(EXTRACTED DATA)
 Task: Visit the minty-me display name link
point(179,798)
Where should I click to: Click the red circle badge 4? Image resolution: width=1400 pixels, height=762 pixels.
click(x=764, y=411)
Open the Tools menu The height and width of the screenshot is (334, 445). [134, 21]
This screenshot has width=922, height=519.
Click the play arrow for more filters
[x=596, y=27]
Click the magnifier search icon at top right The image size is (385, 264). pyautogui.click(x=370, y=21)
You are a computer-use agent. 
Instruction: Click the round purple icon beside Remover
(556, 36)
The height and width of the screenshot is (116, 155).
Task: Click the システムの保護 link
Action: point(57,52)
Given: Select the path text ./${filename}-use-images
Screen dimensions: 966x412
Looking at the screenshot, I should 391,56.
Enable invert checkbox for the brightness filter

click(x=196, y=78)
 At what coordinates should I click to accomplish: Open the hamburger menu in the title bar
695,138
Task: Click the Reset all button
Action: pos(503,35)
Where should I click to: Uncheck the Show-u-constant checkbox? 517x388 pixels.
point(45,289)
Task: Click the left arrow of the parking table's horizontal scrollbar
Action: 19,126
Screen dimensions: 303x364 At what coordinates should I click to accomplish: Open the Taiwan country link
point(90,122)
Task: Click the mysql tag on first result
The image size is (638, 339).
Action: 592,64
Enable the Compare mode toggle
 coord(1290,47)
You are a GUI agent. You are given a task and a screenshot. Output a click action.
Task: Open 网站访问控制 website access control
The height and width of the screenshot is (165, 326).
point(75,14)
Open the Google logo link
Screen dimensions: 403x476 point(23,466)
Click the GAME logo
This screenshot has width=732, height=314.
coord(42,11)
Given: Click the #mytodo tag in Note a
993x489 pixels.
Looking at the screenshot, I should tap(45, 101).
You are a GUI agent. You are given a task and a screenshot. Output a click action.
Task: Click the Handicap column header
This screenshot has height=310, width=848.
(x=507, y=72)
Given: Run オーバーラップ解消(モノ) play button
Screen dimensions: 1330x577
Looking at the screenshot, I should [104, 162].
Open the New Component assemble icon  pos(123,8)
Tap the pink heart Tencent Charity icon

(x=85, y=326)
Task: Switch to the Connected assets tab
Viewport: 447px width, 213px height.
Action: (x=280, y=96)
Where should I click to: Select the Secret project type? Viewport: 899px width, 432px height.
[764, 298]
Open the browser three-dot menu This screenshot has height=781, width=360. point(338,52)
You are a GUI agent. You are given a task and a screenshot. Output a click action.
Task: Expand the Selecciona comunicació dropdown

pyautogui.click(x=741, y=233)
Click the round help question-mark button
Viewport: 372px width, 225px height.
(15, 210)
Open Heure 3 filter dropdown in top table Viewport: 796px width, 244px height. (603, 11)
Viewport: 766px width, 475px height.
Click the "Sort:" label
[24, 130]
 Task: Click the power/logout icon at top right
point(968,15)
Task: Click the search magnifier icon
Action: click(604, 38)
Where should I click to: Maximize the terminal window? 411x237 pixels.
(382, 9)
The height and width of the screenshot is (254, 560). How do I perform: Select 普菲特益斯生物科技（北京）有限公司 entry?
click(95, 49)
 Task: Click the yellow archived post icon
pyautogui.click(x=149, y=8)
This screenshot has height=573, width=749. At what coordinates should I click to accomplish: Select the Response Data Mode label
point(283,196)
(End EXTRACTED DATA)
*AIM OF THE EXERCISE:*
Only the lines from the one containing "This screenshot has height=573, width=749." through the end of the data above are wanted, both ends included; restate them word for word.

*SOLVED EXERCISE:*
This screenshot has height=573, width=749. At what coordinates should I click to accomplish: Select the Response Data Mode label
point(283,196)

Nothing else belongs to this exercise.